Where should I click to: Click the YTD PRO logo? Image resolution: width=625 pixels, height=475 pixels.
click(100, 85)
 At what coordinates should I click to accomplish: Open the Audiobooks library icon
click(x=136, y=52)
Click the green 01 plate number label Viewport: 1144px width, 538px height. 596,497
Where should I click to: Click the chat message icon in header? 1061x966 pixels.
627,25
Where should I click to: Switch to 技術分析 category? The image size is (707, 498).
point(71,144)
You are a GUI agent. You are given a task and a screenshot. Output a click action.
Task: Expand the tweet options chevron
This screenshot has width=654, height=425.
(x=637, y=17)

--

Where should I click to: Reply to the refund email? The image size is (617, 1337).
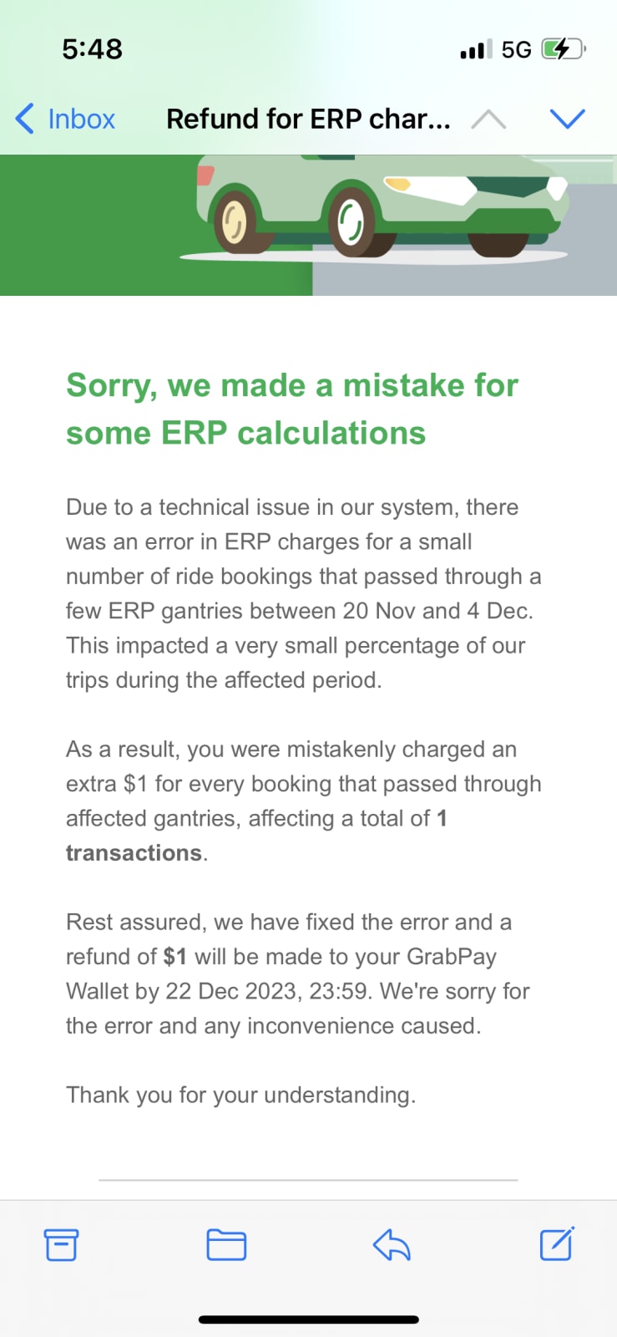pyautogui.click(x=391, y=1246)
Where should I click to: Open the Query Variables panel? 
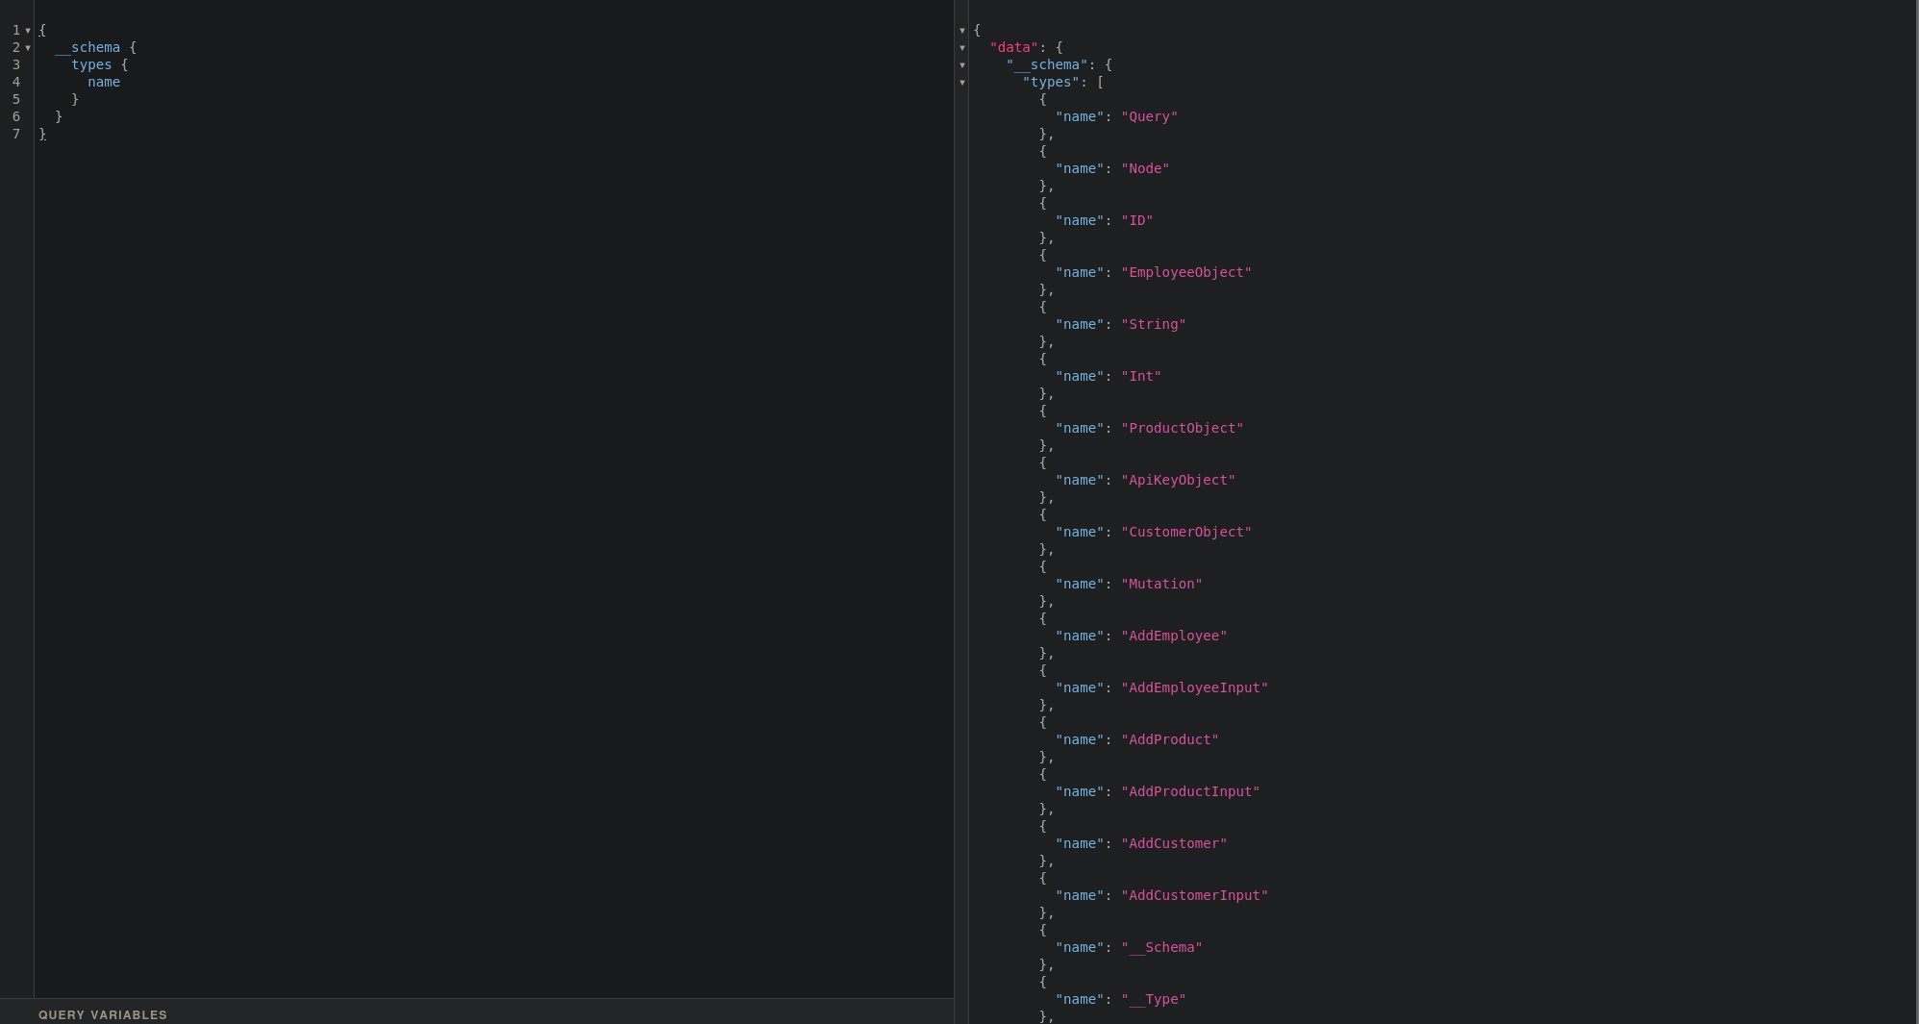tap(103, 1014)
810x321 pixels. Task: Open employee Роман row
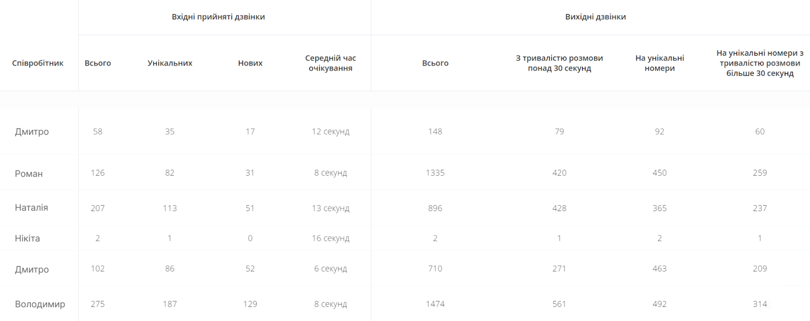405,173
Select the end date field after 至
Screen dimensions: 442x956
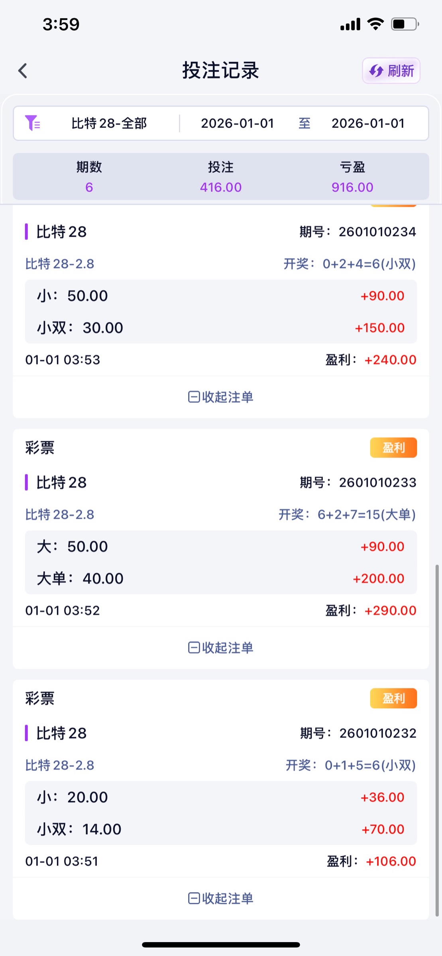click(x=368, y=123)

--

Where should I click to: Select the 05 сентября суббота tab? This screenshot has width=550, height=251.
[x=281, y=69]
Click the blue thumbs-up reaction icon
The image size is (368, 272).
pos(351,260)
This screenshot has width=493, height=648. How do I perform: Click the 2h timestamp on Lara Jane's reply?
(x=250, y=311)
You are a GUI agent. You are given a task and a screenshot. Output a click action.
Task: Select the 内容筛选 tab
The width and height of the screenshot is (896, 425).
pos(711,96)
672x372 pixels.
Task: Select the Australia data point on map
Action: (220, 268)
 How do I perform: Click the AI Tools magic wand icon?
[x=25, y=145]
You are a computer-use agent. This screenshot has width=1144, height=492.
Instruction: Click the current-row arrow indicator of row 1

WORK ITEM
Please copy the lines above from the line with "How do I perform: Click the AI" up to and including the line with "Instruction: Click the", exactly as written and with nothing else.

PROBLEM SOLUTION
 How do I perform: Click the AI Tools magic wand icon?
[x=25, y=145]
You are a computer-use agent. This screenshot has width=1144, height=492.
Instruction: Click the current-row arrow indicator of row 1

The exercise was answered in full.